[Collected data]
========================

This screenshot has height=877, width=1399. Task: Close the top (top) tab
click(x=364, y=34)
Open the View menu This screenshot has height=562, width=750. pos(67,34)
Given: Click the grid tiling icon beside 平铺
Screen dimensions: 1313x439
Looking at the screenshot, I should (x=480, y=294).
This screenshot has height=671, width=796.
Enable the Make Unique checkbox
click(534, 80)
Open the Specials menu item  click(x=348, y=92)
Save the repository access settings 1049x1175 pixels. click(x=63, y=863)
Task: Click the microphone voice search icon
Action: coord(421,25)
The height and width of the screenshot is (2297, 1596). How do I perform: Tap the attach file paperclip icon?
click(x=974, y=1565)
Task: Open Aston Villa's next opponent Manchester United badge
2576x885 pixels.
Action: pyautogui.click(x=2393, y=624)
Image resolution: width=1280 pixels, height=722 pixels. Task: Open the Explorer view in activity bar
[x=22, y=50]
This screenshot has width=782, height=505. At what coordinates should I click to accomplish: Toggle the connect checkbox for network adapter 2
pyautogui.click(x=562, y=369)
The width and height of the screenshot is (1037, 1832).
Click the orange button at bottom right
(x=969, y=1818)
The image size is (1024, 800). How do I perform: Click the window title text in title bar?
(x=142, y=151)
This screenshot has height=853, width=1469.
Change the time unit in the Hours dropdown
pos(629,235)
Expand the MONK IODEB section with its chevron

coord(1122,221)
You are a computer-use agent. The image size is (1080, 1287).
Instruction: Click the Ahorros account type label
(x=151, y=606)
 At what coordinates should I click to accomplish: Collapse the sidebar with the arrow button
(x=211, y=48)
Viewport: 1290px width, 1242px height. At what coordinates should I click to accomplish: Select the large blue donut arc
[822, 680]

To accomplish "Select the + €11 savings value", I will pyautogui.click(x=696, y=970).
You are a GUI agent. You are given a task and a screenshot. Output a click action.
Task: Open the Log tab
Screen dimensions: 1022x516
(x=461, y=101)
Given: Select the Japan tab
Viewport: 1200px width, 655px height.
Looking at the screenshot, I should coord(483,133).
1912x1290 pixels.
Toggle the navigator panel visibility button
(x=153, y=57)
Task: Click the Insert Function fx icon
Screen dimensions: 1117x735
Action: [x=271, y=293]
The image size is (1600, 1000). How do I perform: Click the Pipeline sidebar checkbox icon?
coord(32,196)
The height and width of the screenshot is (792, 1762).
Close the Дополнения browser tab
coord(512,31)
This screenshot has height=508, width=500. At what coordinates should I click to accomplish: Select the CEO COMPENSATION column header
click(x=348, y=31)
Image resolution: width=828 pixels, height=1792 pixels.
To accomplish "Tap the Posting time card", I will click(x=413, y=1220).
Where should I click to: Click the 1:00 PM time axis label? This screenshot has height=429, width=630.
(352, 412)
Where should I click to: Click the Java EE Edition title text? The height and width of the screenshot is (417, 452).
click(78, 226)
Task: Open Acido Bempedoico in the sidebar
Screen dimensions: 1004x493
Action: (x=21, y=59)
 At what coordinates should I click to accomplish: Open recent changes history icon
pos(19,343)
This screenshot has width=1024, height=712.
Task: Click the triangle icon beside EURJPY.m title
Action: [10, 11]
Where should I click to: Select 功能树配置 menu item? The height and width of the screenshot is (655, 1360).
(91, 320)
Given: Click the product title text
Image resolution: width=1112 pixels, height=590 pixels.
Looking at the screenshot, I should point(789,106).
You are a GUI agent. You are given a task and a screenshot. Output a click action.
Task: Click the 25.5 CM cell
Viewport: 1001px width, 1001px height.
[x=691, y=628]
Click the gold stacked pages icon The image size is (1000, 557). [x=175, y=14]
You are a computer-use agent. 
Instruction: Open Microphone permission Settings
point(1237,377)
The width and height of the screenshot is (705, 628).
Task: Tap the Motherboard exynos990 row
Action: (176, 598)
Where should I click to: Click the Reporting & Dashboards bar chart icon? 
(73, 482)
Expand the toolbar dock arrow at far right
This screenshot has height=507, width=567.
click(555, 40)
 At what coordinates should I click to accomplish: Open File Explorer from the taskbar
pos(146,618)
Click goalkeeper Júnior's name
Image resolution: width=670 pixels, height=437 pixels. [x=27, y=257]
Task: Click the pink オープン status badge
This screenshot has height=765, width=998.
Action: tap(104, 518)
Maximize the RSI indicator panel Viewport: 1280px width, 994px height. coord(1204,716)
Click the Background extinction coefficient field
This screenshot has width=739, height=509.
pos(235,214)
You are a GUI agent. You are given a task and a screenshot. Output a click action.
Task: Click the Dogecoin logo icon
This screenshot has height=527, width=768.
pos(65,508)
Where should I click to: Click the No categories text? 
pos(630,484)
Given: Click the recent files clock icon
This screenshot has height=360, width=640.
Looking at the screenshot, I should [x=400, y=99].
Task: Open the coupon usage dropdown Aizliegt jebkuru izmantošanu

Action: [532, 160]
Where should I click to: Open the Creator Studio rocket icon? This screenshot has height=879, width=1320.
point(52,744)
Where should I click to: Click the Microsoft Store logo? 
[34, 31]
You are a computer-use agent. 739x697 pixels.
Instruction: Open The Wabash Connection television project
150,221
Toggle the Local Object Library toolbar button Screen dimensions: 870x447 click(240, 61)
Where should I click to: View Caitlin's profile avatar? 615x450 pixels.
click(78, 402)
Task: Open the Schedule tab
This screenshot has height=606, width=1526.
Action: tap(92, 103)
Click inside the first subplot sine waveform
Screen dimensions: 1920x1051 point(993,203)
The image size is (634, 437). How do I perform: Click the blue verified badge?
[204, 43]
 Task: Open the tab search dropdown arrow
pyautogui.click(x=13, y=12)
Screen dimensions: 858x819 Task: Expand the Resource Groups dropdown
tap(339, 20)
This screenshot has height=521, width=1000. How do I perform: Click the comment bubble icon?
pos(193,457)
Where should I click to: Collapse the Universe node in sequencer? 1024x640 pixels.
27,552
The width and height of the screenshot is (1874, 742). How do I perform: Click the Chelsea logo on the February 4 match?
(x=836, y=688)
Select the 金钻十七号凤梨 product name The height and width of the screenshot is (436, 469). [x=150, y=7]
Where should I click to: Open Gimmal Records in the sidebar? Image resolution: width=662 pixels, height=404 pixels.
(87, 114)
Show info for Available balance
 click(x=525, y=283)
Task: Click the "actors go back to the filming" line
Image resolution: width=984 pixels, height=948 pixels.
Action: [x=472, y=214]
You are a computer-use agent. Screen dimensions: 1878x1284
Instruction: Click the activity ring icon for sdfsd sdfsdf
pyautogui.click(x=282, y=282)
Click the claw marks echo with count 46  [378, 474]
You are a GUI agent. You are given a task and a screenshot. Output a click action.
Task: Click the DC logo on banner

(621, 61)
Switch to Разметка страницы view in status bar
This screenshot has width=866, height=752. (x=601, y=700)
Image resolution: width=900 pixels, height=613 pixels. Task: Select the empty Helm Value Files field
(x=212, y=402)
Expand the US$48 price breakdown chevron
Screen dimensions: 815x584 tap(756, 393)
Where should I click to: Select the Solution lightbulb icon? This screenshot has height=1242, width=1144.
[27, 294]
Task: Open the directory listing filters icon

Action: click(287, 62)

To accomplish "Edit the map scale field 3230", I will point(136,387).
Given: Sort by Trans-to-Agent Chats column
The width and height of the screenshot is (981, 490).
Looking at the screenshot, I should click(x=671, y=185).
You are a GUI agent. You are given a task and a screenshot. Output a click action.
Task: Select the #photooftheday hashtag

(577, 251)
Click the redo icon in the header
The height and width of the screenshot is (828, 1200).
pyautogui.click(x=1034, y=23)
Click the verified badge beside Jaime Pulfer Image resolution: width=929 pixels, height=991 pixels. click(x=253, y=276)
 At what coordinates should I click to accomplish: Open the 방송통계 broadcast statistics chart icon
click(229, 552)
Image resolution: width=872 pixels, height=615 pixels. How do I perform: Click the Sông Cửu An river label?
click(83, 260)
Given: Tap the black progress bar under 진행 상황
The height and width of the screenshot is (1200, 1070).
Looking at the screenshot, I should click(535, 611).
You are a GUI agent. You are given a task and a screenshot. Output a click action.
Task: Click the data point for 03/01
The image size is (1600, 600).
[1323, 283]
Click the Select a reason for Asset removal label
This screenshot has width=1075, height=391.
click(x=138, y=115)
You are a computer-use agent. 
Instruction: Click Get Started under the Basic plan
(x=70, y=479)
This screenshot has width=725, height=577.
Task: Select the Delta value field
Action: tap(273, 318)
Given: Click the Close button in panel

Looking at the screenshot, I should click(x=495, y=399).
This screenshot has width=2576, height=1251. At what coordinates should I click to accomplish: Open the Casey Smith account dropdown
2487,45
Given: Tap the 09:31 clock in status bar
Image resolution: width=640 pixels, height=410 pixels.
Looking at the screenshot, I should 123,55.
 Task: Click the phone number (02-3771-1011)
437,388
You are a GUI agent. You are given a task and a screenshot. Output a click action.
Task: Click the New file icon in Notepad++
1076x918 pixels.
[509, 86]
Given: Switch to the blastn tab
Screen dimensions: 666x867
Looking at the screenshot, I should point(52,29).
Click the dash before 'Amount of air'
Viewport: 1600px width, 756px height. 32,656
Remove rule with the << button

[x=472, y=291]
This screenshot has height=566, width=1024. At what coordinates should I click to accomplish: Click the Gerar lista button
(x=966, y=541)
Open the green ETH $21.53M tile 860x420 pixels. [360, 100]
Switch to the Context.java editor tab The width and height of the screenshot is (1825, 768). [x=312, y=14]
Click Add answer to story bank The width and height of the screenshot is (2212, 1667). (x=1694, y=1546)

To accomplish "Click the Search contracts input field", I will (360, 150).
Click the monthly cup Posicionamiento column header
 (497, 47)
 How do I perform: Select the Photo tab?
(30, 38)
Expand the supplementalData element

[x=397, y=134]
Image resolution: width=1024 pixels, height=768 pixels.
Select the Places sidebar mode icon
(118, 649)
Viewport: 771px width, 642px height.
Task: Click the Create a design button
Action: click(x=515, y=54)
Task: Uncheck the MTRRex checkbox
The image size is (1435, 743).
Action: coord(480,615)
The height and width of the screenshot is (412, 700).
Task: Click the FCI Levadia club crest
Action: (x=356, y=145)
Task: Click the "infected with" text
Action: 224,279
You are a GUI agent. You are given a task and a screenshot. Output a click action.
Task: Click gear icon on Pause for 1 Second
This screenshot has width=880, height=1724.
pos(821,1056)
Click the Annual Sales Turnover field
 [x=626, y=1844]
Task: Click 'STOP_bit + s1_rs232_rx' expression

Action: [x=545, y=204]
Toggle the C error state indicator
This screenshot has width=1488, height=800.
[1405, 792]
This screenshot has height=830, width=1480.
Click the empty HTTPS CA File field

========================

About this task —
Every line above from the line with "Task: Open the Schedule tab" to the line with "back to the", inclusive, must be returned exactly; no other line belongs in the reply.

Result of the task —
Task: Open the Schedule tab
This screenshot has height=606, width=1526.
Action: tap(92, 103)
Click inside the first subplot sine waveform
Screen dimensions: 1920x1051 point(993,203)
The image size is (634, 437). How do I perform: Click the blue verified badge?
[204, 43]
 Task: Open the tab search dropdown arrow
pyautogui.click(x=13, y=12)
Screen dimensions: 858x819 Task: Expand the Resource Groups dropdown
tap(339, 20)
This screenshot has height=521, width=1000. How do I perform: Click the comment bubble icon?
pos(193,457)
Where should I click to: Collapse the Universe node in sequencer? 1024x640 pixels.
27,552
The width and height of the screenshot is (1874, 742). How do I perform: Click the Chelsea logo on the February 4 match?
(x=836, y=688)
Select the 金钻十七号凤梨 product name The height and width of the screenshot is (436, 469). [x=150, y=7]
Where should I click to: Open Gimmal Records in the sidebar? Image resolution: width=662 pixels, height=404 pixels.
(87, 114)
Show info for Available balance
 click(x=525, y=283)
Task: Click the "actors go back to the filming" line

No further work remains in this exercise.